I'm glad I'm not the only one who had to hammer the piss out of those joints to get them apart.:laugh: The center one I never did get apart & said screw it, and just unbolted the shaft at the other end, by the spare tire. So I had to do the bearing swap with the long shaft clanking around on everything in the shop.:crazy:
 












I'm glad I'm not the only one who had to hammer the piss out of those joints to get them apart.:laugh:
Well, I will admit that after I wire brushed the dinguses, cleaned them with mineral spirits, polished them with 600 wet&dry, and spun a wire type of copper pipe cleaner brush down the sockets, they went back together like good sex.

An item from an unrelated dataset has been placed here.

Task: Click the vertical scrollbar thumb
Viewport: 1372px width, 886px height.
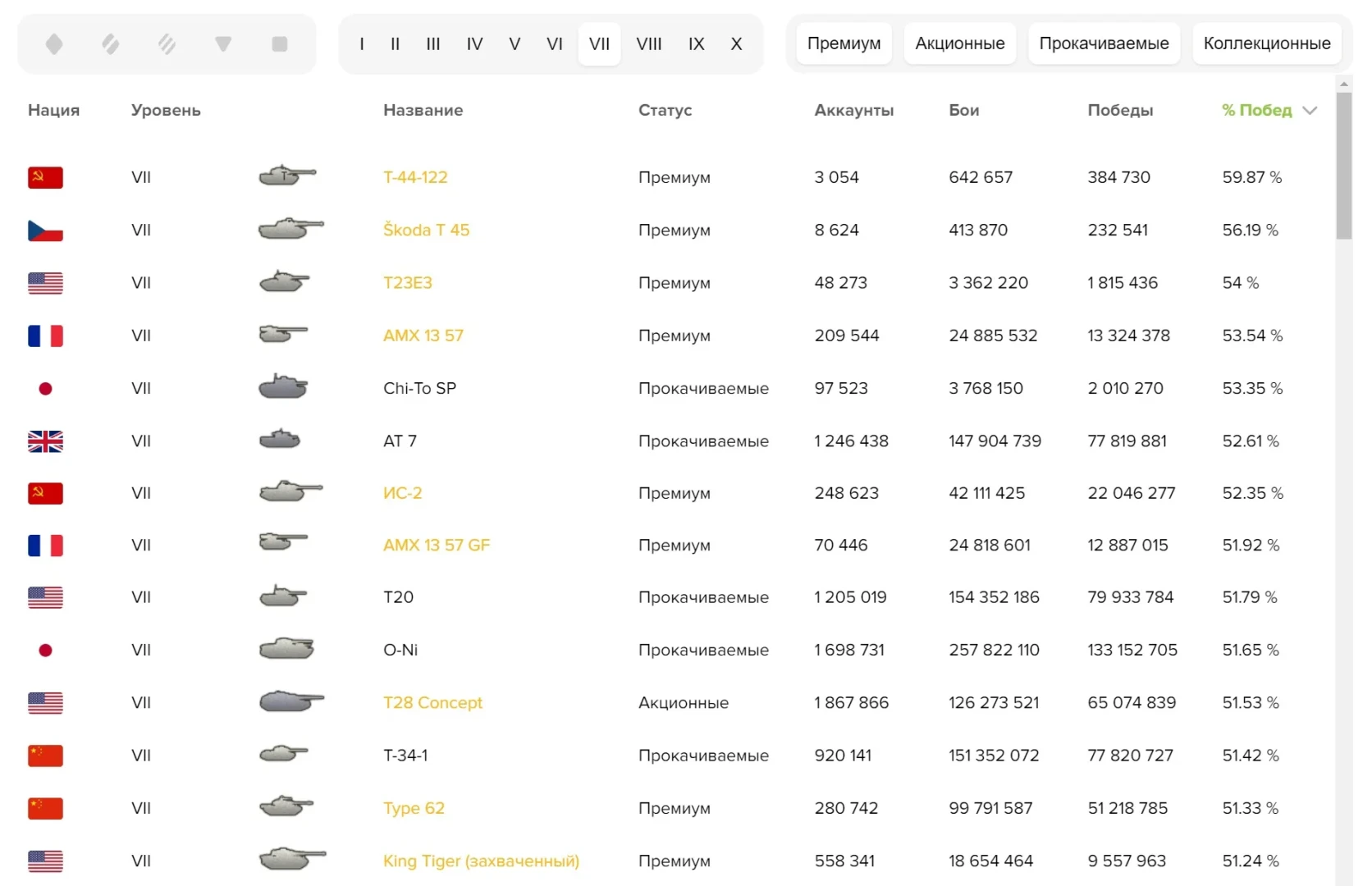Action: [x=1343, y=164]
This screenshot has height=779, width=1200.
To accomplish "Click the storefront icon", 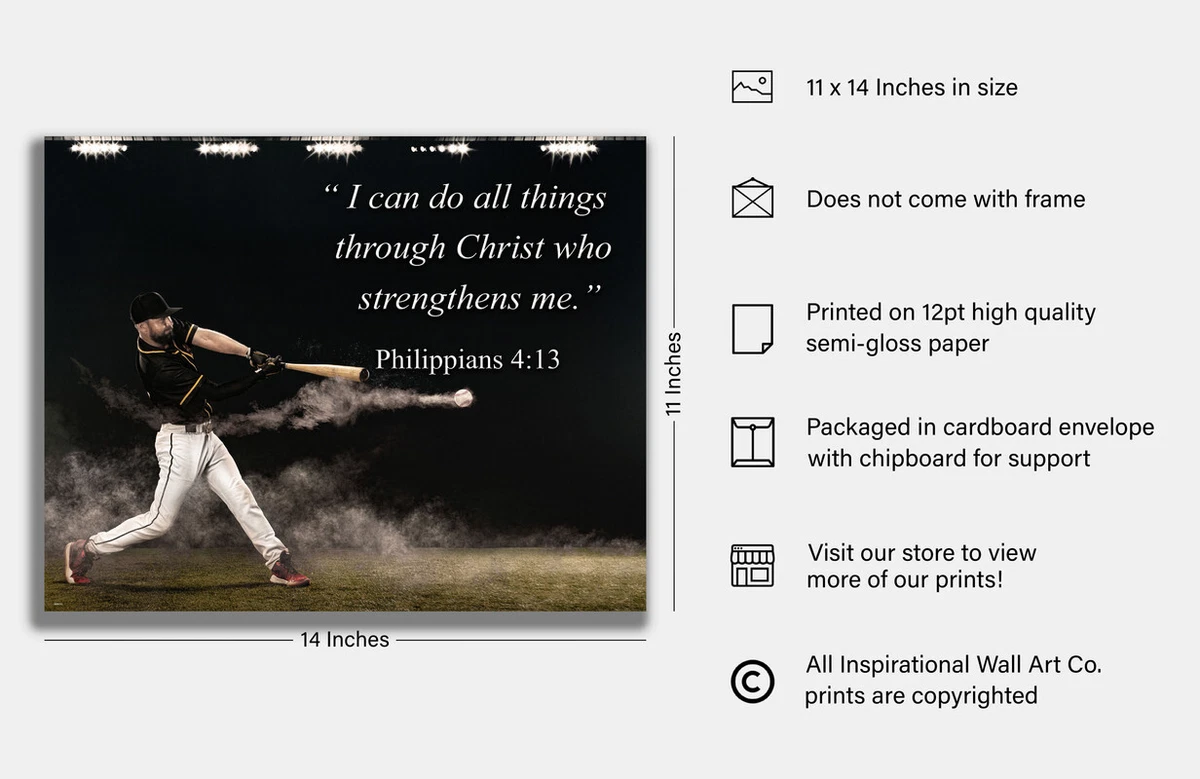I will 752,565.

Hopefully, the liberal application of anti-seize compound will allow them to come apart in the future without wailing on them for half an hour (each) with a small sledge hammer.:hammer:

One thing I did to avoid bending or shattering anything was to use some galvanized steel angle iron for a punch to soften the impact point. I doubt a 5 pound Harbor Freight sledge is hardened steel, but I know for sure that galvanized steel angle iron is soft. It also gets the impact where you want it, instead of missing several times with the hammer, and you know you're going to miss a couple of time when it takes 200 or 300 swats to get it loose.
 






I definitely gave mine the "good sex" treatment, too. LOL

Lincolnshibuya, thanks for that link, I think I'm gonna have to get one of those. It's reasonably priced, too!